Dobson et al.22 reported on etoposide and dactinomycin (EA) to treat 35 low-risk GTN patients who had failed prior methotrexate therapy. Whereas the remission rate of 97% (95% CI: 85%–99%) was very high, toxicity in that study was substantial, including 100% of patients with total alopecia, 57% with Grade 3–4 neutropenia, 28% with Grade 2–4 nausea and vomiting, and 37% with stomatitis.

Kohorn23 suggested that lack of response to pulse dactinomycin may be more related to scheduling than to drug resistance. He reported that 4 of 5 patients who failed pulse dactinomycin therapy were salvaged with 5-day dactinomycin, suggesting the importance of drug exposure. However, no strict definition of a plateau or rise in serum hCG levels was given, and in only 1 of the patients described is it apparent that she met the definition of treatment failure in this protocol.

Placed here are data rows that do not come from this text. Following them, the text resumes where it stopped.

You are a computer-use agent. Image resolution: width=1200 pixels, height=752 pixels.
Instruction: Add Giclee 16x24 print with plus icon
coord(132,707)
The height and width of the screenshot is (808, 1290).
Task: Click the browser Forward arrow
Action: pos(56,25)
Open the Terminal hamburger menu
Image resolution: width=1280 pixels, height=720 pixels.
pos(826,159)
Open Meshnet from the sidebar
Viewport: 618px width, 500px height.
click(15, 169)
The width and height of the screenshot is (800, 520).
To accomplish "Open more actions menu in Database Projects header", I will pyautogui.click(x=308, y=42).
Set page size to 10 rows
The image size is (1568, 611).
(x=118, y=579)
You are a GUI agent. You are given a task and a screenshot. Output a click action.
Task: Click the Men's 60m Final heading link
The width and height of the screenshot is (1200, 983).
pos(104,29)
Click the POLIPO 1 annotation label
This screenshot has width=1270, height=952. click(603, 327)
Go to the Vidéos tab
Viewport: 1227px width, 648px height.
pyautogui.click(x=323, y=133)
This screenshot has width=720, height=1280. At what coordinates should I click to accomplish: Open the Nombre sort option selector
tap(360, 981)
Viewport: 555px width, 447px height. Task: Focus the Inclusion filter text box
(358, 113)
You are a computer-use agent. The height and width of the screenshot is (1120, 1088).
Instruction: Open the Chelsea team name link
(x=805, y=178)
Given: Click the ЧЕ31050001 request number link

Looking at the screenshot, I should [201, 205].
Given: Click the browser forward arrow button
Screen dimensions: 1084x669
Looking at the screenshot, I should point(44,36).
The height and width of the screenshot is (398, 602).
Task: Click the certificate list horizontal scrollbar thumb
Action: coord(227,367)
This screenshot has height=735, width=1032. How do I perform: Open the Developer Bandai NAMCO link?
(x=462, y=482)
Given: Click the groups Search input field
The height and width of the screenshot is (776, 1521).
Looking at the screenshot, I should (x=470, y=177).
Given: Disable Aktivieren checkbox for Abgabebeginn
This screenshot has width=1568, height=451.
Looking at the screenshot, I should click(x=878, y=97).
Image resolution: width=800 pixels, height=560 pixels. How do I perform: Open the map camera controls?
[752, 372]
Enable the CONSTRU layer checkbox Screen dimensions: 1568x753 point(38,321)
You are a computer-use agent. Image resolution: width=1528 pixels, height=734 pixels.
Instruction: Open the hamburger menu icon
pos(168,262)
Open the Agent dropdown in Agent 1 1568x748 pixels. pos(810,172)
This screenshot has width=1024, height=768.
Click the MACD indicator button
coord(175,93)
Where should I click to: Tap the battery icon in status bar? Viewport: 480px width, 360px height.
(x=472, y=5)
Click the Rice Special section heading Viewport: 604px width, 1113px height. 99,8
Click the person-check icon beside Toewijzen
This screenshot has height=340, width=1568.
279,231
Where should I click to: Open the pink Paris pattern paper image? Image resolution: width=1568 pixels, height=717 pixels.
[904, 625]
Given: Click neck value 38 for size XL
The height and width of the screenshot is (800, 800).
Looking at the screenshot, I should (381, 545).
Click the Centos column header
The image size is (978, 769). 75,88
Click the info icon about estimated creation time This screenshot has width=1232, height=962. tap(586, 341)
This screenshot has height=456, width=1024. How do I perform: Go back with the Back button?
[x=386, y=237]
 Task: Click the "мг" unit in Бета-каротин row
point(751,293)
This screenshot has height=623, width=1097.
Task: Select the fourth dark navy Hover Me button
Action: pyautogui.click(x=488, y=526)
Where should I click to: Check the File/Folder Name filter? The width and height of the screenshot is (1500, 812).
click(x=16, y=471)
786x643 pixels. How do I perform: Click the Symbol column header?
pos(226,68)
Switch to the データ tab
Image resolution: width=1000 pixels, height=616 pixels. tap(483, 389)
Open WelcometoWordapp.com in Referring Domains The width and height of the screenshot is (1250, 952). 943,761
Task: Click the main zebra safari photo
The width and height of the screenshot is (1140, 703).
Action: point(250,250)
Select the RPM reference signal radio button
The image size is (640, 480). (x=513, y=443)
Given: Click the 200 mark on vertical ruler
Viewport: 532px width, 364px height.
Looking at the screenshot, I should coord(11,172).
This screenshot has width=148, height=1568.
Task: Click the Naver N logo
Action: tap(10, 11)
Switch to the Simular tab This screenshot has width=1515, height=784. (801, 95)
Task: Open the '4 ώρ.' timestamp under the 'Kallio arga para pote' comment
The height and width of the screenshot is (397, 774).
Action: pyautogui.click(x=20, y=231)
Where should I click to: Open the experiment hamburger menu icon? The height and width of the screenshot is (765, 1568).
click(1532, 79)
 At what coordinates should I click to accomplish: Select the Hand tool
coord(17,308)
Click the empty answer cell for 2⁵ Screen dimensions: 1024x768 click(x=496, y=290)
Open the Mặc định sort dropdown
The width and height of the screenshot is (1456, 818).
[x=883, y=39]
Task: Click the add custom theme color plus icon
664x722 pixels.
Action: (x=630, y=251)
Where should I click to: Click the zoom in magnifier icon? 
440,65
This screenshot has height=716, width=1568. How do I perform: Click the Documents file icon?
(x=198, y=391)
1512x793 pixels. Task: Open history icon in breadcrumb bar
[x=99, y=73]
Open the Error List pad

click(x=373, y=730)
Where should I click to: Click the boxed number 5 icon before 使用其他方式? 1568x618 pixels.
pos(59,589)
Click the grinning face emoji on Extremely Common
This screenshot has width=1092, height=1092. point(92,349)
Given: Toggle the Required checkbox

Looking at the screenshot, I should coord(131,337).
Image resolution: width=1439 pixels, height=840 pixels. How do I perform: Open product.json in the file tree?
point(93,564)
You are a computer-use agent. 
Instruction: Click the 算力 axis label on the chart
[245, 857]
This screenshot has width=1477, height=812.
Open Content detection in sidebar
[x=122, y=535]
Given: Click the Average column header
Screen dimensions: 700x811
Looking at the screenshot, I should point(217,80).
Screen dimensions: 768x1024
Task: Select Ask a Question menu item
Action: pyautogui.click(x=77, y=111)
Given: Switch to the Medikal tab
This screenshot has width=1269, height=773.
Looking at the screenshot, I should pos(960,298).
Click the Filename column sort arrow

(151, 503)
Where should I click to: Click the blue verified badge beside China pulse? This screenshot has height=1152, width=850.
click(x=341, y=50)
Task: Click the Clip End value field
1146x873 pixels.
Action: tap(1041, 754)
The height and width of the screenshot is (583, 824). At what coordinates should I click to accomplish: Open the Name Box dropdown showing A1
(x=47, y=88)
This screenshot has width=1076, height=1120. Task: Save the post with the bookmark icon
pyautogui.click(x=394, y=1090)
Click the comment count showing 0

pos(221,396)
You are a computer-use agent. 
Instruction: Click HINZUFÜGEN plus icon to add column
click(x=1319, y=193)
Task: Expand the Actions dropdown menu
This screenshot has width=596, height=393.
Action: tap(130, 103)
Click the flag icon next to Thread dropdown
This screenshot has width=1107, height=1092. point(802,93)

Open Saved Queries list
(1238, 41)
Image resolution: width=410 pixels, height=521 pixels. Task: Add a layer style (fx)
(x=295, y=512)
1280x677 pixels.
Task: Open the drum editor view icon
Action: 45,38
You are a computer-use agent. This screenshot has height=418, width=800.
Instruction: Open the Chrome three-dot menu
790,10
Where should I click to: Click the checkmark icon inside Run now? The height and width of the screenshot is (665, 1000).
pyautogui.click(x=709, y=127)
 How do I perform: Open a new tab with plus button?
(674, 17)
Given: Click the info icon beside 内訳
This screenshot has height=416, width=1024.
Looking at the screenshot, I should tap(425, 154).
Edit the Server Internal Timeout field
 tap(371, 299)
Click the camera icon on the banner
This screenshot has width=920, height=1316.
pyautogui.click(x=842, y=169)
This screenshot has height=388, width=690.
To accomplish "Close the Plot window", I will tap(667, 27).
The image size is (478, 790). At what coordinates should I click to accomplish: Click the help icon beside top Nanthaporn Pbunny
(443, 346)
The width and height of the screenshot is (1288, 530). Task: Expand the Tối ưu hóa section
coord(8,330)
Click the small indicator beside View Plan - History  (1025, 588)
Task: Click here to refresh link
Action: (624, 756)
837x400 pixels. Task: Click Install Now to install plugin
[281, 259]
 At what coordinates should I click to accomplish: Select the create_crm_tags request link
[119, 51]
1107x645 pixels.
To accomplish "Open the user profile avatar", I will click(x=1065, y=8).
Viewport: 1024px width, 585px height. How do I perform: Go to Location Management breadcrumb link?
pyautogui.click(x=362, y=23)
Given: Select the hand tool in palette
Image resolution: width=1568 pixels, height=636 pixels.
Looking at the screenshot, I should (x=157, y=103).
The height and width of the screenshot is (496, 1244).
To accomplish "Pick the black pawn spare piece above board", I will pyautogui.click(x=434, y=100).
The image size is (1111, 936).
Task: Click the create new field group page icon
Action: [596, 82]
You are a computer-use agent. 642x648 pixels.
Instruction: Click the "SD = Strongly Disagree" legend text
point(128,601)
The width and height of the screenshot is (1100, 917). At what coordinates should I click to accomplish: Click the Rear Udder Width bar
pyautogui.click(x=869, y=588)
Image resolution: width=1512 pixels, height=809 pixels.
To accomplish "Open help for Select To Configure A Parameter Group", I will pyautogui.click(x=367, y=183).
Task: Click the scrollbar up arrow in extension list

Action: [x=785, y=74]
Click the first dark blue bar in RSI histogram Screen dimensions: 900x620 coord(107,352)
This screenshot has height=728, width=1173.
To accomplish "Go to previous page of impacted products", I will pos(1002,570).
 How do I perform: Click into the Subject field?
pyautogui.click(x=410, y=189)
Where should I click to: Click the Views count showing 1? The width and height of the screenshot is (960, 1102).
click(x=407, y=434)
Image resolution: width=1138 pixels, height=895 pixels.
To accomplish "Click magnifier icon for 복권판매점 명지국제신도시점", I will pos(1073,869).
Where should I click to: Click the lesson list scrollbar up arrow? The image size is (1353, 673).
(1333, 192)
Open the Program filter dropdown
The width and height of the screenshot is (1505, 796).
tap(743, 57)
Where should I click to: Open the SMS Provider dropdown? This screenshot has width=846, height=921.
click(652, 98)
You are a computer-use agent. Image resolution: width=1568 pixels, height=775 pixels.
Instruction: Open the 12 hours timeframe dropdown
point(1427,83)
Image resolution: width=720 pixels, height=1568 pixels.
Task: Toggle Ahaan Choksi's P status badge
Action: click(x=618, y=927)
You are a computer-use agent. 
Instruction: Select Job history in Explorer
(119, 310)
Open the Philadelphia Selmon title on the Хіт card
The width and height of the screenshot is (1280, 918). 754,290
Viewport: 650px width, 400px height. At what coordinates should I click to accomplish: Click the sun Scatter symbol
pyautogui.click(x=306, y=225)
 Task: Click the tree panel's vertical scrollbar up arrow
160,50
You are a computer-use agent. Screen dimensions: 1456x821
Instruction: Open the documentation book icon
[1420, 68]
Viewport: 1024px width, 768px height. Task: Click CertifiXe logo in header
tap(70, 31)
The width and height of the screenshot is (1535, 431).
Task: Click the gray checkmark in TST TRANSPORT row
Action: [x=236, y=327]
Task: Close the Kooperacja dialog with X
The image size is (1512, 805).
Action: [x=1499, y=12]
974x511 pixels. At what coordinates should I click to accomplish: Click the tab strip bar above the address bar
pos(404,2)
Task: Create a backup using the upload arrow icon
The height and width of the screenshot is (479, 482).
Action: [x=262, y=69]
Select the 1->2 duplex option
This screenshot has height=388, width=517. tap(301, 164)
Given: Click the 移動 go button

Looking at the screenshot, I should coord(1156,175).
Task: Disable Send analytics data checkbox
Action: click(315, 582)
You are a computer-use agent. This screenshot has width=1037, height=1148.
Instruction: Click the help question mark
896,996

Only in a randomized trial could the best second-line regimen for relapsed low-risk GTN patients be determined. It would be difficult to mount such a study given that it would require at least 260 patients to test the superiority of 5-day dactinomycin to pulse dactinomycin (α = 0.05, β = 0.2) using the results obtained in this study and those quoted by McNeish et al.8 The belief of some investigators, that the 5-day regimen is more efficacious, may be based on single-site institutional experiences consisting of mostly small numbers of patients. Although differences in efficacy are equivocal, it would appear that toxicity, cost, and convenience are dissimilar between these regimens. With a salvage rate of virtually 100%, it does not seem unreasonable to use drugs/regimens that are of proven effectiveness, with minimal toxicity and cost, and whose administration is convenient for the patient and healthcare team. If 25% of low-risk GTN patients fail methotrexate and 25% of those fail second-line pulse dactinomycin, then only 6% of patients treated with first-line methotrexate will eventually require either surgery or combination chemotherapy. Therefore, it is difficult to advocate the use of combination chemotherapy (particularly regimens containing etoposide) as second-line therapy for patients who fail methotrexate or have persistent low-risk GTN. One significant advantage of pulse dactinomycin over 5-day dactinomycin is the lower risk of extravasation and potential slough after intravenous administration.

There are obvious inherent weaknesses in this study. Its size, whereas reasonable for a prospective multisite study, is relatively small compared with the series of single-site studies published over many years.8–10, 12 Whereas every patient was followed for at least 8 weeks after attaining a normal hCG, loss to long-term follow-up was problematic. However, it can be argued that multisite studies are likely more externally generalizable, and may therefore be more applicable to the typical patient who is diagnosed with this cancer worldwide.

Until the emergence of definitive evidence of a superior regimen (high efficacy with minimal toxicity, low cost, and convenience), pulse dactinomycin represents a rational treatment option for patients with low-risk GTN who fail initial treatment with methotrexate. These data suggest that this regimen is worthy of further investigation.